* [Source extract]
PCIe device issue since v6.1.16

[Date Prev][Date Next][Thread Prev][Thread Next][Date Index][Thread Index]

 



Recently, I discovered an issue with a PCIe device and recent kernels.

Background:

	Using a Linux host system, the PCIe device, a Torrent QN16e PCIe 16-128 Channel QAM Modulator, is passed through to a FreeBSD guest.

	Until recently, this was working as expected.

Issue:

	Starting with kernel v6.1.16, when the guest domain was started, the kernel would immediately report errors via vfio-pci.

	kernel: vfio-pci 0000:65:00.0: vfio_bar_restore: reset recovery - restoring BARs

	The guest would boot and its driver would load.  Then, when guest user-space, would access the device, a PCI system error (PERR) was raised,
	as reported by the impi event log, and the hardware itself would suffer a catastrophic event, cycling the server.

Discovery:

	After researching the issue, I found the commit that lead system error:

	https://lore.kernel.org/all/da77c92796b99ec568bd070cbe4725074a117038.1673769517.git.lukas@xxxxxxxxx/

	Specifically, this removal:

	- Drop an unnecessary 1 sec delay from pci_reset_secondary_bus() which
	is now performed by pci_bridge_wait_for_secondary_bus().  A static
	delay this long is only necessary for Conventional PCI, so modern
	PCIe systems benefit from shorter reset times as a side effect.

* [Provided information]
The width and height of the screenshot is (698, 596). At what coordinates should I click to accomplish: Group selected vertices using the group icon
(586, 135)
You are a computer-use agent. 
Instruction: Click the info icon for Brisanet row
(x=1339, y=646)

--

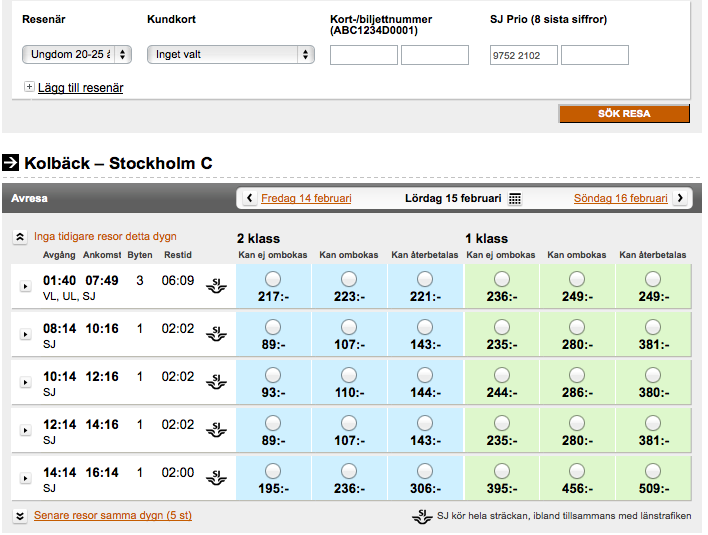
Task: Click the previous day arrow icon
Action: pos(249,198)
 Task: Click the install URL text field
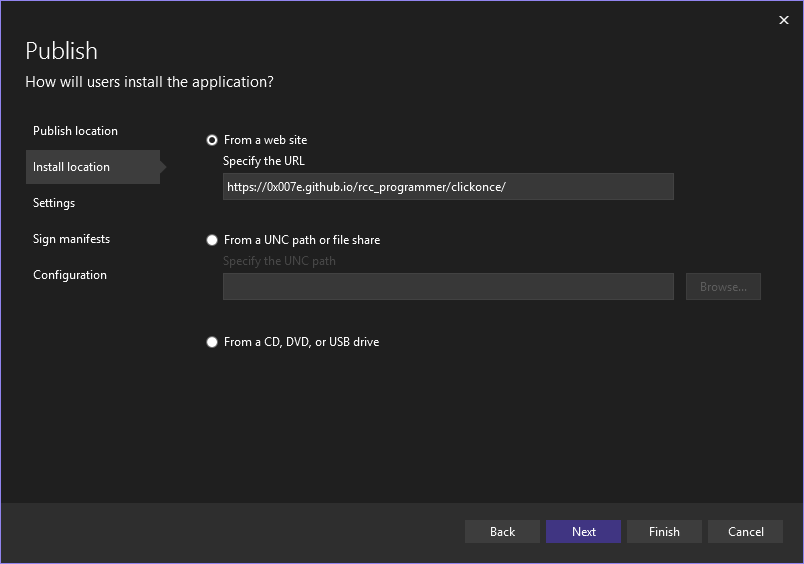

* [Task instructions]
A: In the PCIe device post, which kernel version first produced the vfio-pci errors?
B: Please reproduce the PCIe device post word for word, from "kernel: vfio-pci 0000:65:00.0: vfio_bar_restore: reset" to "cycling the server.".
C: Write a continuation of the PCIe device post, starting after its last sentence.
The records are separate material, unrelated to the PCIe device post.

* [The answers]
A: Kernel v6.1.16.

B:
kernel: vfio-pci 0000:65:00.0: vfio_bar_restore: reset recovery - restoring BARs

	The guest would boot and its driver would load.  Then, when guest user-space, would access the device, a PCI system error (PERR) was raised,
	as reported by the impi event log, and the hardware itself would suffer a catastrophic event, cycling the server.

C:
Resolution:

	I reintroduced the 1 second delay to pci_reset_secondary_bus, recompiled and installed and the system is now working as expected.

	void pci_reset_secondary_bus(struct pci_dev *dev)
	{
  	 u16 ctrl;

	   pci_read_config_word(dev, PCI_BRIDGE_CONTROL, &ctrl);
	   ctrl |= PCI_BRIDGE_CTL_BUS_RESET;
	   pci_write_config_word(dev, PCI_BRIDGE_CONTROL, ctrl);

	   /*
	    * PCI spec v3.0 7.6.4.2 requires minimum Trst of 1ms.  Double
	    * this to 2ms to ensure that we meet the minimum requirement.
	    */
	   msleep(2);

	   ctrl &= ~PCI_BRIDGE_CTL_BUS_RESET;
 	  pci_write_config_word(dev, PCI_BRIDGE_CONTROL, ctrl);

	   ssleep(1);

	}

PCIe Device:

	https://www.videopropulsion.com/content/torrent-qn16e-pcie-16-128-channel-qam-modulator

$ lspci

0000:65:00.0 Multimedia controller: Genroco, Inc Device 0004 (rev 01)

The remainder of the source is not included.